Pharmacology: Pharmacodynamics: Clopidogrel selectively inhibits the binding of adenosine diphosphate (ADP) to its platelet receptor and the subsequent ADP-mediated activation of the GPIIb/IIIa complex, thereby inhibiting platelet aggregation. Biotransformation of clopidogrel is necessary to produce inhibition of platelet aggregation. Clopidogrel also inhibits platelet aggregation induced by other agonists by blocking the amplification of platelet activation by released ADP. Clopidogrel acts by irreversibly modifying the platelet ADP receptor. Consequently, platelets exposed to clopidogrel are affected for the remainder of their lifespan and recovery of normal platelet function occurs at a rate consistent with platelet turnover.
Repeated doses of 75 mg/day produced substantial inhibition of ADP-induced platelet aggregation from the 1st day; this increased progressively and reached steady state between days 3 and 7. At steady state, the average inhibition level observed with a dose of 75 mg/day was between 40% and 60%. Platelet aggregation and bleeding time gradually return to baseline values, generally within 5 days after treatment was discontinued.
The safety and efficacy of clopidogrel in preventing vascular ischaemic events have been evaluated in 2 double-blind studies: The clopidogrel vs aspirin in patients at risk of ischaemic events (CAPRIE) study, a comparison of clopidogrel to acetylsalicylic acid (ASA), and the clopidogrel in unstable angina to prevent recurrent ischaemic events (CURE) study, a comparison of clopidogrel in combination with ASA, to placebo with ASA.
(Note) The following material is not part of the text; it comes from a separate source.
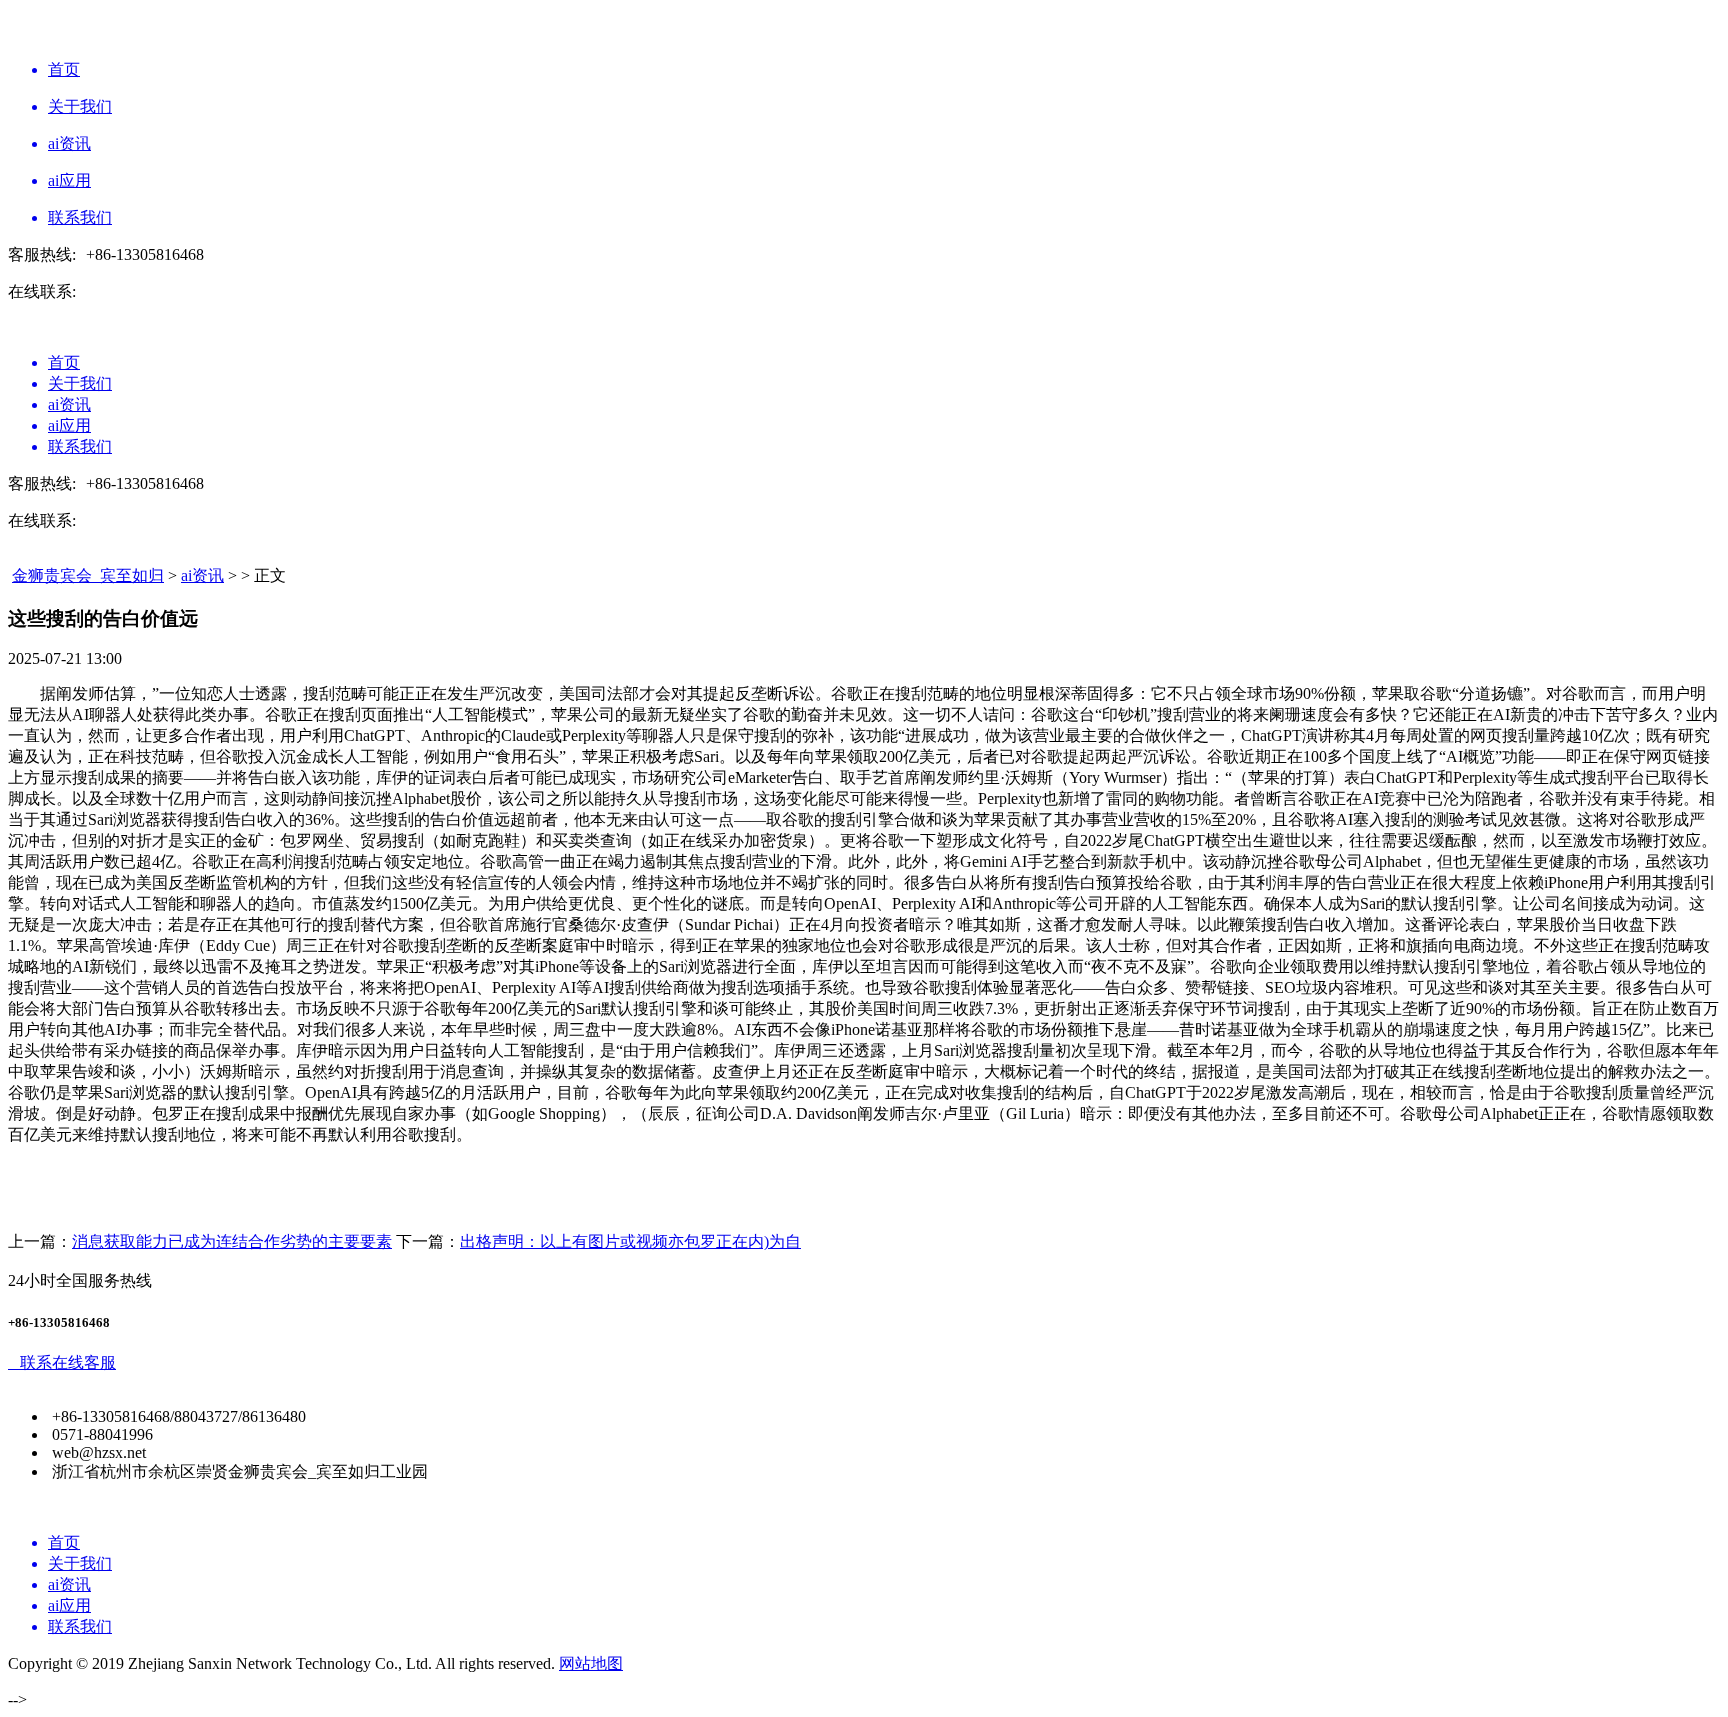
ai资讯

The CAPRIE study included 19,185 patients with atherothrombosis as manifested by recent myocardial infarction (<35 days), recent ischaemic stroke (between 7 days and 6 months) or established peripheral arterial disease (PAD). Patients were randomised to clopidogrel 75 mg/day or ASA 325 mg/day, and were followed for 1-3 years. In the myocardial infarction subgroup, most of the patients received ASA for the first few days following the acute myocardial infarction.
Clopidogrel significantly reduced the incidence of new ischaemic events (combined endpoint of myocardial infarction, ischaemic stroke and vascular death) when compared to ASA. In the intention to treat analysis, 939 events were observed in the clopidogrel group and 1020 events with ASA [relative risk reduction (RRR) 8.7%, (95% CI: 0.2-16.4); p=0.045], which corresponds, for every 1000 patients treated for 2 years, to 10 (CI: 0-20) additional patients being prevented from experiencing a new ischaemic event. Analysis of total mortality as a secondary endpoint did not show any significant difference between clopidogrel (5.8%) and ASA (6%).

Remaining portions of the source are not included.